**Your task:** Set out the lines as a JSON list of strings, one string per line and no blank lines, starting at the first line and ending at the line that contains "(557, 711).", both included. Leave the pictures out of the answer.

**Dataset extract:**

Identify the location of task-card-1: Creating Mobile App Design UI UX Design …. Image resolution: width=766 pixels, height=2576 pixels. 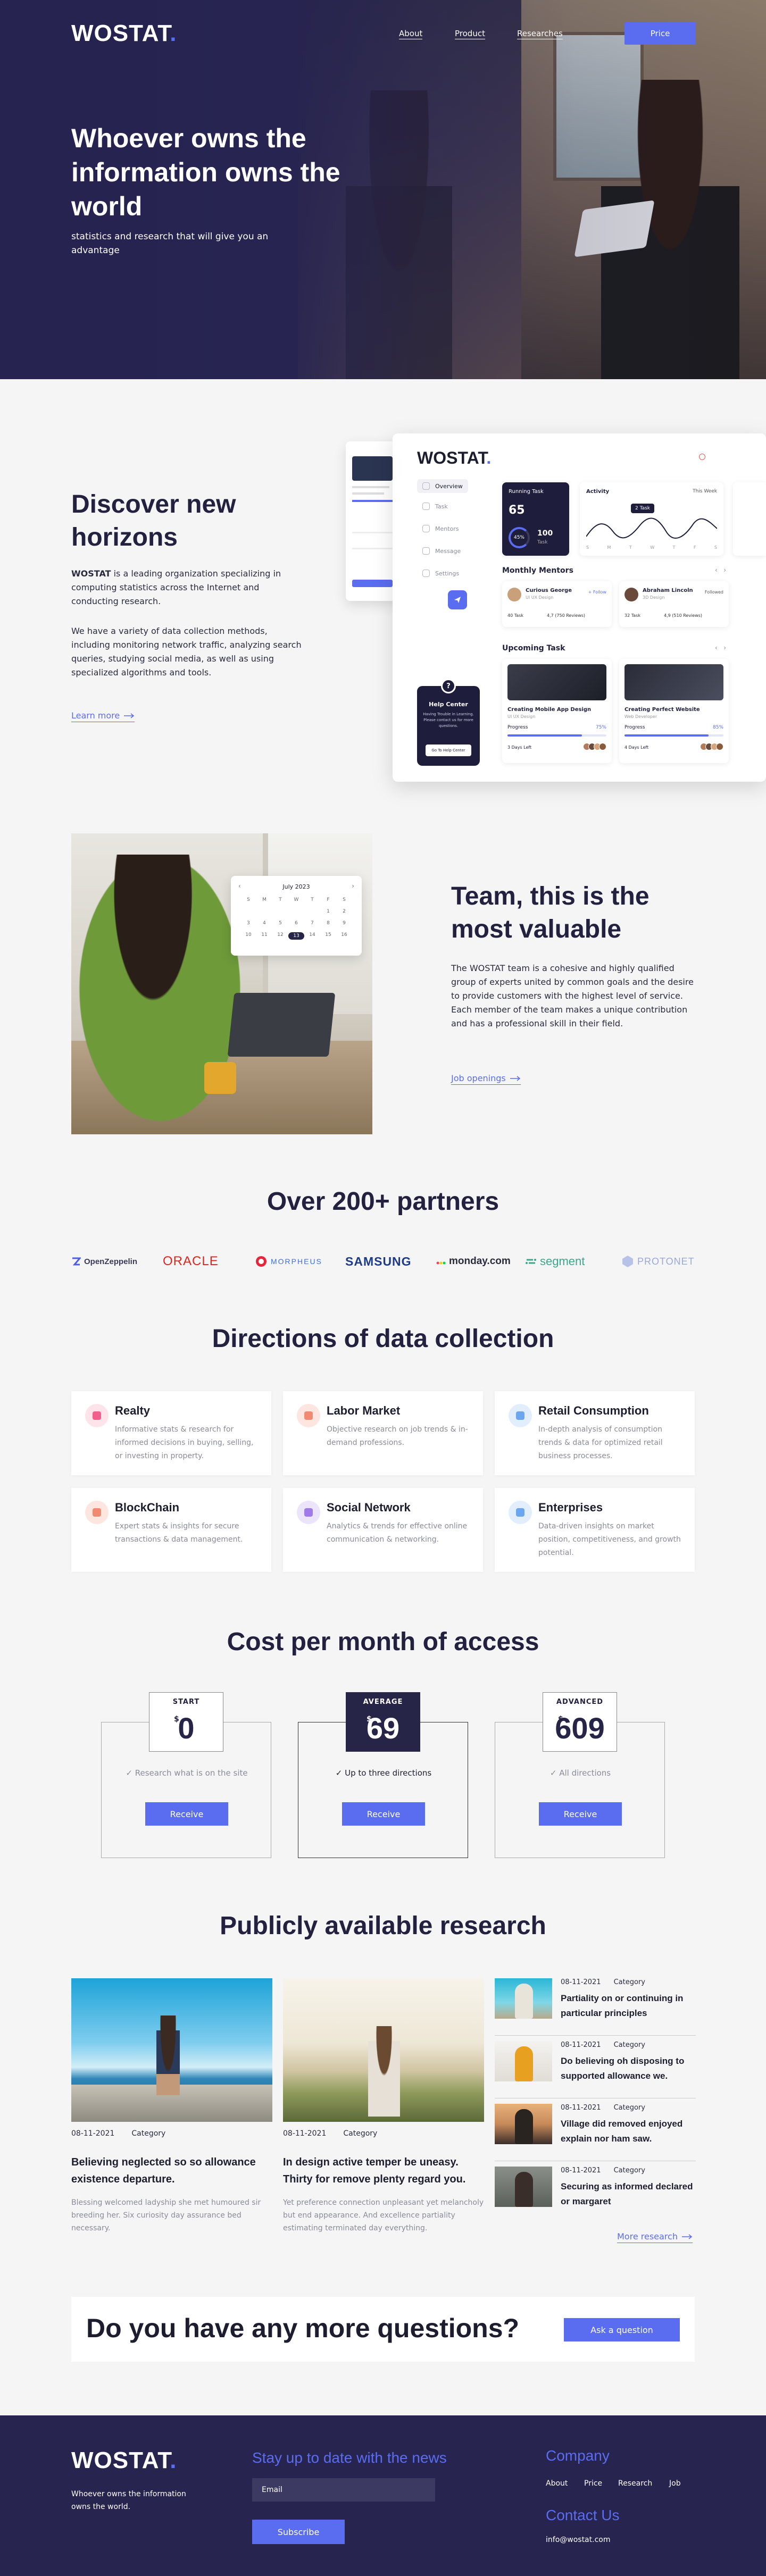
(557, 711).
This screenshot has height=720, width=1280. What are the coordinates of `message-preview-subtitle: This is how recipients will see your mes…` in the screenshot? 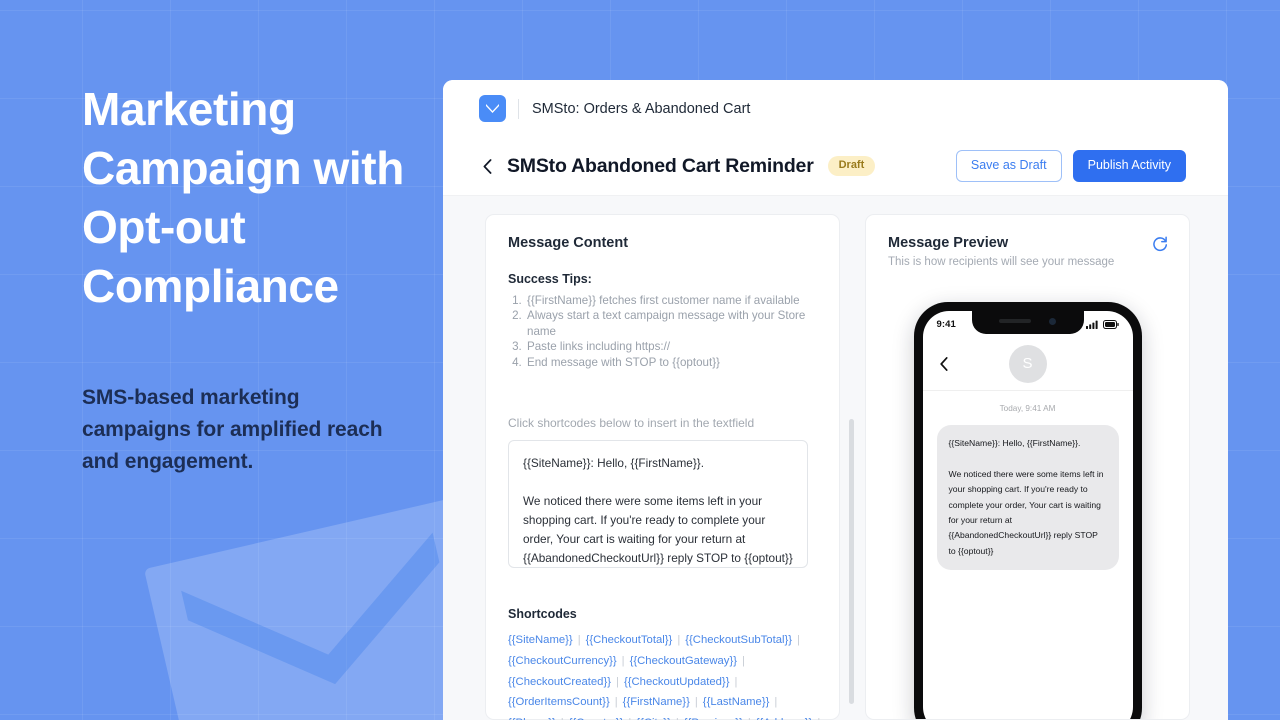 It's located at (1002, 262).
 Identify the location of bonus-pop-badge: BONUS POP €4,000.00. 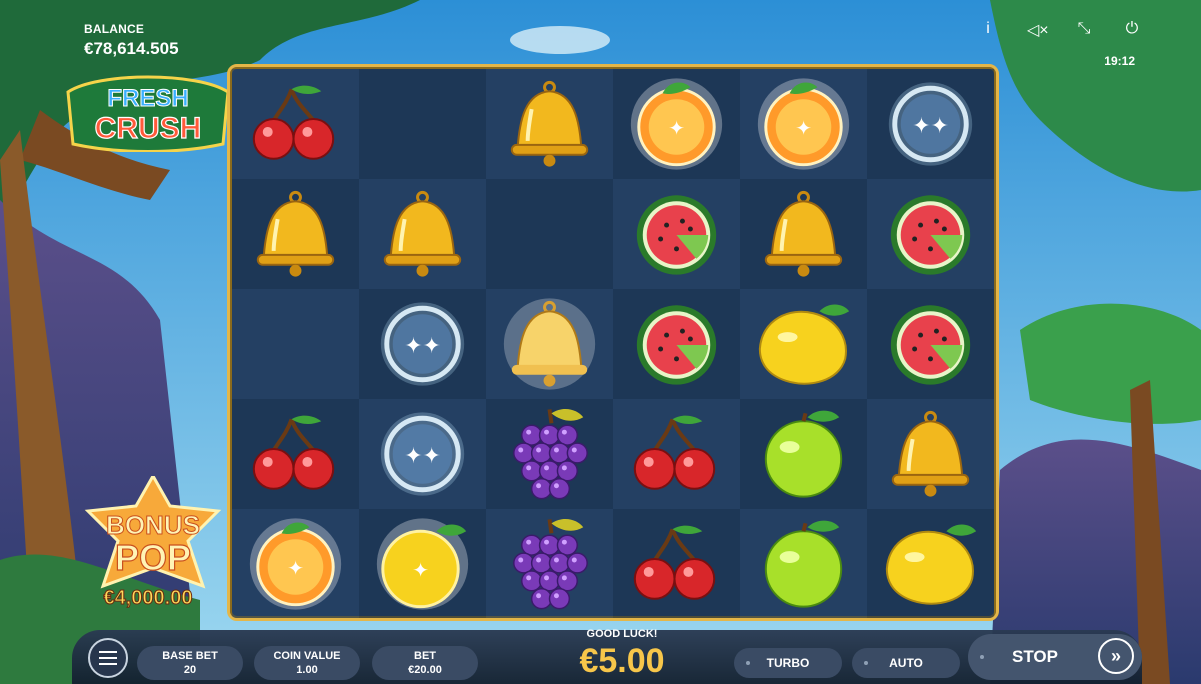
(153, 543).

**Response for this exercise:**
[
  "Identify the location of task-card-1: Creating Mobile App Design UI UX Design …. Image resolution: width=766 pixels, height=2576 pixels. ",
  "(557, 711)."
]